Cette pierre est elle-même. Elle fait partie du monde. À l'aide du Changement d'Illusion, tu peux lui donner l'apparence d'un diamant - ou d'une fleur, d'une mouche, d'un œil ou d'une flamme... (la pierre changea de forme à mesure qu'il la nommait, avant de redevenir une pierre.) Mais ce n'est qu'une apparence. L'illusion trompe les sens de celui qui regarde ; elle lui fait voir, entendre et sentir que l'objet s'est transformé. Mais elle ne transforme pas l'objet. Pour changer cette pierre en joyau, il te faut changer son vrai nom. Et pour cela, mon fils, même s'il s'agit d'un fragment du monde aussi insignifiant, il te faudrait changer le monde. On peut le faire. Assurément, on peut le faire. C'est l'art du Maître Changeur, et tu l'apprendras lorsque le moment sera venu pour toi de l'apprendre. Mais tu ne dois rien changer, pas même un galet ou un grain de sable, avant de savoir quel Bien et quel Mal vont résulter de ton acte. Le monde est dans ce qu'on appelle l'Équilibre, et le pouvoir de Changement et d'Appel d'un sorcier peut perturber l'équilibre du monde.Et enfin, bien sûr, tout tourne autour de l'Équilibre, très fragile, du monde, qui est respecté dans l'ordre naturel mais qui peut être bouleversé à tout moment par l'action des hommes. En ce sens, le cycle de Terremer appuie beaucoup sur la responsabilité, la morale, la question du Bien et du Mal avec de grandes majuscules, les conséquences, mais aussi la Vie et la Mort. Les héros et héroïnes se retrouvent tou•te•s confronté•e•s à leur part d'ombre, à leurs ennemis, à leurs peurs les plus tenaces, et apprennent à se mettre au service de toute la communauté.

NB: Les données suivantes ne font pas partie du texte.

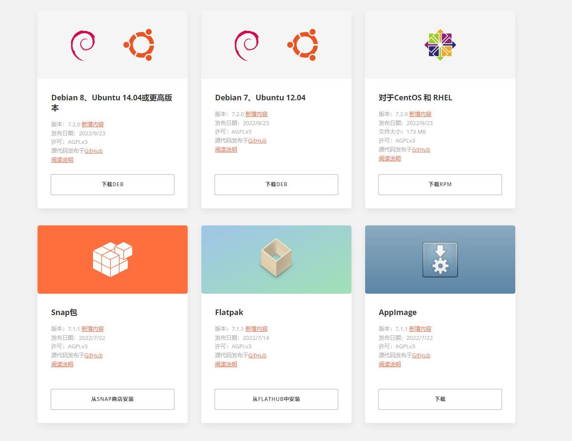Click the Ubuntu logo on Debian 7 card
This screenshot has height=441, width=572.
[x=302, y=44]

La main noire qui toute sa vie avait étreint son cœur venait de lâcher prise. Mais elle n'éprouvait aucune joie, contrairement à ce qu'elle avait ressenti dans les montagnes. Elle posa sa tête dans ses bras et pleura, et ses joues étaient humides et salées. Elle pleurait ses années gâchées sous la férule d'êtres malfaisants et inutiles. Elle pleurait de douleur, parce qu'elle était libre.En bref, Ursula K. Le Guin tient ici la recette parfaite d'un bon livre de fantasy, et fait preuve d'une plume fluide, équilibrée, ni trop sérieuse et moralisatrice ni trop mièvre ou cliché, tout en l'étant quand même un peu tout du long (ce qui est souvent propre à la Fantasy, Pratchett non inclus). Elle s'attarde assez sur la psychologie et les émotions pour que l'on puisse s'identifier facilement, et se rendre compte qu'un héros c'est aussi parfois quelqu'un qui est parti du mauvais pied, qui s'en est pris plein la gueule, jusqu'à devenir quelqu'un de décent, voire d'extraordinaire. C'est peu dire qu'elle installe une ambiance qui vous prend à 100% puisque j'ai fini par courir acheter les autres volumes et les ai dévorés les uns à la suite des autres - alors même que ce n'est pas tellement ma tasse de thé (enfin, au fond, les dragons ne sont finalement que des dinosaures ailés cracheurs de feu). Les quelques défauts que j'ai pu trouver au début se sont avérés au final une réelle réflexion, analyse et critique tout au long du cycle, alors je n'en parlerai pas plus.
Bonus : extraits 1, 2, 3, 4
par Mrs.Krobb
Terremer de Ursula K. Le Guin
Littérature américaine (traduction par Philippe R. Hupp, Françoise Maillet, Patrick Dusoulier)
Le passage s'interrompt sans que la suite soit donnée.